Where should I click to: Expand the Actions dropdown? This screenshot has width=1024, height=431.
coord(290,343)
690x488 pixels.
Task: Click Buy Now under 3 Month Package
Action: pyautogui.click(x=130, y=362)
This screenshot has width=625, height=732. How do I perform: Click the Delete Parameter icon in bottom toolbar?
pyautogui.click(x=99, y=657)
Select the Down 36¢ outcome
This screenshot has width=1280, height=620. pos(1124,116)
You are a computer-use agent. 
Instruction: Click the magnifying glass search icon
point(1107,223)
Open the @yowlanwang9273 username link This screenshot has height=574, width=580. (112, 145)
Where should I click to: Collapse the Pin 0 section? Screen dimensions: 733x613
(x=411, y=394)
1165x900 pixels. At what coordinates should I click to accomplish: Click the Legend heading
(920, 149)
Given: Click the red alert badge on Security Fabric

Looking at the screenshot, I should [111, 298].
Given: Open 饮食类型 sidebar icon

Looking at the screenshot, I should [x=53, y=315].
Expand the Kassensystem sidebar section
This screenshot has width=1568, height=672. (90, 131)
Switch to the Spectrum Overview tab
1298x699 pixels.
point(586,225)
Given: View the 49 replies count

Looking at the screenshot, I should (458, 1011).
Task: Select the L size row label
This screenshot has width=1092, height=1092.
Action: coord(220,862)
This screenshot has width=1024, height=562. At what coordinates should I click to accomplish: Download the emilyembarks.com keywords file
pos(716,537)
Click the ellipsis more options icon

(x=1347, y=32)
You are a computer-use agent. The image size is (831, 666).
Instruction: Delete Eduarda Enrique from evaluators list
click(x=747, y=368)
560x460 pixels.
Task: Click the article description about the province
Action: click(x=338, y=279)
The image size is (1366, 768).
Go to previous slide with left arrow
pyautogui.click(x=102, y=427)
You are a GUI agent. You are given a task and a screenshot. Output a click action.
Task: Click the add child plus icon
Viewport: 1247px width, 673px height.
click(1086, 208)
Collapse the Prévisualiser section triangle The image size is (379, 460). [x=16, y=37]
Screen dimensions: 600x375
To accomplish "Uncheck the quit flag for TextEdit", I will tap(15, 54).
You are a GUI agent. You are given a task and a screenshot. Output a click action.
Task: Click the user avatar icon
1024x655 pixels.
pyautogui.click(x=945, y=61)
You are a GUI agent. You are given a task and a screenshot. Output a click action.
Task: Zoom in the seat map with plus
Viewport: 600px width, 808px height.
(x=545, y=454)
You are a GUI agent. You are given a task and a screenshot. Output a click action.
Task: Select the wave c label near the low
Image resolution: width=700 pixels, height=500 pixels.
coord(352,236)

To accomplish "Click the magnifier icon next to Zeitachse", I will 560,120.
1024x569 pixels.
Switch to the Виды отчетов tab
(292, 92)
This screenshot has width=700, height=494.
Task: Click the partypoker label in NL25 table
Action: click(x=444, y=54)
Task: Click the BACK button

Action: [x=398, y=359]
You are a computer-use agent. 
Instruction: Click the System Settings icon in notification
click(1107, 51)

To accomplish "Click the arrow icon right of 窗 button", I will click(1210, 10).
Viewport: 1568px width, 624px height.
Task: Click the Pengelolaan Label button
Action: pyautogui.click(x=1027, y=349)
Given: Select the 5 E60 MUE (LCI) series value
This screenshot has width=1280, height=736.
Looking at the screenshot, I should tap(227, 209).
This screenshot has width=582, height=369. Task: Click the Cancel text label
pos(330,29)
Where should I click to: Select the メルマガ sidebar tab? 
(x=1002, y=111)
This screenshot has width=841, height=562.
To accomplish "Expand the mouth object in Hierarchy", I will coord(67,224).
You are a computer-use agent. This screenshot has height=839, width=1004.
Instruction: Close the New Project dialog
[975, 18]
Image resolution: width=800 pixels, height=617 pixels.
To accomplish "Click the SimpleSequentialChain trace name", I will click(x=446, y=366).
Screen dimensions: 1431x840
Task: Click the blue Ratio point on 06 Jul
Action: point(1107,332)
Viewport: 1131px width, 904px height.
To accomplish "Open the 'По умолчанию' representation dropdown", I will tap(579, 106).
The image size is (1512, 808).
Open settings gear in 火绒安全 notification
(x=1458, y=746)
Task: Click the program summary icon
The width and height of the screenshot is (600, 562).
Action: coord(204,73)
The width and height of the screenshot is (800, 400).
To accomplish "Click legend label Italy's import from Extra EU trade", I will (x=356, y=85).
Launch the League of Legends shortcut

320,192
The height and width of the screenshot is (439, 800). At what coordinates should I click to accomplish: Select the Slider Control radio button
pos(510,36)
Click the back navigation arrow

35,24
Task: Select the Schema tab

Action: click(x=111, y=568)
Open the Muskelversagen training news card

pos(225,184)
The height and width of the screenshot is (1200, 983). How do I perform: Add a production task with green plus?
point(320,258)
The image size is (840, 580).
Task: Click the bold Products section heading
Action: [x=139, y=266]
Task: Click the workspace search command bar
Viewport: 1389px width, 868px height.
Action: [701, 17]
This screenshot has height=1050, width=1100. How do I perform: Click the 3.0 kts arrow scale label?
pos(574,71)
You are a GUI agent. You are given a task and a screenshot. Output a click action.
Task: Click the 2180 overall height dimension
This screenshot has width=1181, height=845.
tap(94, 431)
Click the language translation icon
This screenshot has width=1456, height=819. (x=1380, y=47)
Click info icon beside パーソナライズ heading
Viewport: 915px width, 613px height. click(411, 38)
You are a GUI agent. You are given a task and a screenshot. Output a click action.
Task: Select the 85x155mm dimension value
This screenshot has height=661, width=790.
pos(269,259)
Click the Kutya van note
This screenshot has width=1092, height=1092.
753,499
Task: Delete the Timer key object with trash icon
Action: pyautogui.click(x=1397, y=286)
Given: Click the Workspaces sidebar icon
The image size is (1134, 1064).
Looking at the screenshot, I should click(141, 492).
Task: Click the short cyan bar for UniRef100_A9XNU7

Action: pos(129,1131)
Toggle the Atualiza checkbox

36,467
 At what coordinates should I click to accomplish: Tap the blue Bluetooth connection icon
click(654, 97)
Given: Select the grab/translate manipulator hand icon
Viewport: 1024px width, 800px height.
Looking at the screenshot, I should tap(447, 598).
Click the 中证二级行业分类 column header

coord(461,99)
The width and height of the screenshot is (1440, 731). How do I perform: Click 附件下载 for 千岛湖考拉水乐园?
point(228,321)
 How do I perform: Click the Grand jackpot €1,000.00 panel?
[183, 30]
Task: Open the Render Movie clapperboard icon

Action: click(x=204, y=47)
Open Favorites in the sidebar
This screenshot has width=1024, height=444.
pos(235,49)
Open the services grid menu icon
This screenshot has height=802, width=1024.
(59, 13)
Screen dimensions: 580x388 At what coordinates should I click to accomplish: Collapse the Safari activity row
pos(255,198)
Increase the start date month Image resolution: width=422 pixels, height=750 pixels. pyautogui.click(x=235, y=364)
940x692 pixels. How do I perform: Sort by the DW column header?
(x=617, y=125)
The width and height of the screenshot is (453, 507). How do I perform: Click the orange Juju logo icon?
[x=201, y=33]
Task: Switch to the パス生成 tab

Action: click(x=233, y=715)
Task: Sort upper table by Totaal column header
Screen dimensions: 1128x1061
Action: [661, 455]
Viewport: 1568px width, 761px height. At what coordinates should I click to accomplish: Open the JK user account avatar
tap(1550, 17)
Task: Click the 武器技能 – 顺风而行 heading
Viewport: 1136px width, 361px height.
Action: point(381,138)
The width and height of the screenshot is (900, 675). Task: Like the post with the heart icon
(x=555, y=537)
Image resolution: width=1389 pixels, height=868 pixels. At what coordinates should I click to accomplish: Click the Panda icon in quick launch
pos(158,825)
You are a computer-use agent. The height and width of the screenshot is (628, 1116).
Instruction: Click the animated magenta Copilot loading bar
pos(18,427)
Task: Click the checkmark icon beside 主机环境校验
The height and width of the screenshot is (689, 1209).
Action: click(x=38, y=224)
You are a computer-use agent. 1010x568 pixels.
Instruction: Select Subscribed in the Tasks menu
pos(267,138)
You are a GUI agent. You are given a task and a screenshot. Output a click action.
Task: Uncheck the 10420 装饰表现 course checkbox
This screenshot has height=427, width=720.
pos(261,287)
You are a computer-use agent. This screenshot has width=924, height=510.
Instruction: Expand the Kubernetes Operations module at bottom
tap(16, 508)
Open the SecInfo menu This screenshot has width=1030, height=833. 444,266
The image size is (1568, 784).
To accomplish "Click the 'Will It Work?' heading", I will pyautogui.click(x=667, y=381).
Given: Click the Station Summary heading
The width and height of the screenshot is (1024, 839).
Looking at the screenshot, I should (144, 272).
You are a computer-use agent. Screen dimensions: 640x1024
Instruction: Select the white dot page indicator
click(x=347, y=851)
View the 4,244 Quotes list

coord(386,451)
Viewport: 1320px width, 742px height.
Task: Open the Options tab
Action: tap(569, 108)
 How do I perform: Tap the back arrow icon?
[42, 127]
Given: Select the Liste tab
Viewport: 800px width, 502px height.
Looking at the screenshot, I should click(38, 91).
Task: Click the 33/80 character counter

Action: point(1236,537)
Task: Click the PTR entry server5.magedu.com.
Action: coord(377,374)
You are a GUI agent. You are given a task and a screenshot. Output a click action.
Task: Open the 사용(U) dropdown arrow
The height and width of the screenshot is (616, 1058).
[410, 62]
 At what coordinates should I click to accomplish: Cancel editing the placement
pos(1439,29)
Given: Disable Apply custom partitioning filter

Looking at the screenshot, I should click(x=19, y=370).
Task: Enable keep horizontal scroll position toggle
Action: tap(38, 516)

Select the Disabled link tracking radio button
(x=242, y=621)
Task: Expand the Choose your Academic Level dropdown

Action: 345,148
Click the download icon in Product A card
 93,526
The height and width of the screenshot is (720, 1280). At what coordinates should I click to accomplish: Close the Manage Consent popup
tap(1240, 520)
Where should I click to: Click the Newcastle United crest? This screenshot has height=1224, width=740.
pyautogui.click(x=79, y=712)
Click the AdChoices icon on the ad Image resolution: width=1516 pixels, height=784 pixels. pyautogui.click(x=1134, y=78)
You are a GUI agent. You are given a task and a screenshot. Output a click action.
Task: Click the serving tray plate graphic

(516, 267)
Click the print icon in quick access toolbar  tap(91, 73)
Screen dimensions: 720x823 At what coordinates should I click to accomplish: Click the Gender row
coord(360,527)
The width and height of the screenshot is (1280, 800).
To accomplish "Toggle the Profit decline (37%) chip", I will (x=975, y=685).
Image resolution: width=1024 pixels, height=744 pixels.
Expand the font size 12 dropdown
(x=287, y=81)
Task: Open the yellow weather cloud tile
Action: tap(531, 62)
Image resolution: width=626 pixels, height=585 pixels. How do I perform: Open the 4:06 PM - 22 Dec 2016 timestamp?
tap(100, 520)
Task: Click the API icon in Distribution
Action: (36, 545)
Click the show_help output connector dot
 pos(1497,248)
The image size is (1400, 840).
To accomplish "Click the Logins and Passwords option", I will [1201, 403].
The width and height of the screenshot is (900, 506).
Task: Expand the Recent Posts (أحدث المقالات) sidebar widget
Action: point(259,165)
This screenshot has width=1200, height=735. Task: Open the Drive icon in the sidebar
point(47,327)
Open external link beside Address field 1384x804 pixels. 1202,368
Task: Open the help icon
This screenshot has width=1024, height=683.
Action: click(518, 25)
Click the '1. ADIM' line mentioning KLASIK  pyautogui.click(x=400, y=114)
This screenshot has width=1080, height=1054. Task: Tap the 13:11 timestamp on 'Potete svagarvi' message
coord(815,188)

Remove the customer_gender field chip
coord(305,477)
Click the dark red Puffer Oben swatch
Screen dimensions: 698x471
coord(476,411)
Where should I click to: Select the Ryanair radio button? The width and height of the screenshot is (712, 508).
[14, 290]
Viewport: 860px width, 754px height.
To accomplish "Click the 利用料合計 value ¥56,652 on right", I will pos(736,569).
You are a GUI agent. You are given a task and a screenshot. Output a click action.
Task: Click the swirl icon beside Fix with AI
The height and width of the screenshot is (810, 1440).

○ ○ ○ ○ ○ ○ ○

Problem statement: Pull out every line of the entries that includes the word "value".

Response area:
Given: Select the 5 E60 MUE (LCI) series value
Task: Select the 85x155mm dimension value
To accomplish "Click the 利用料合計 value ¥56,652 on right", I will pos(736,569).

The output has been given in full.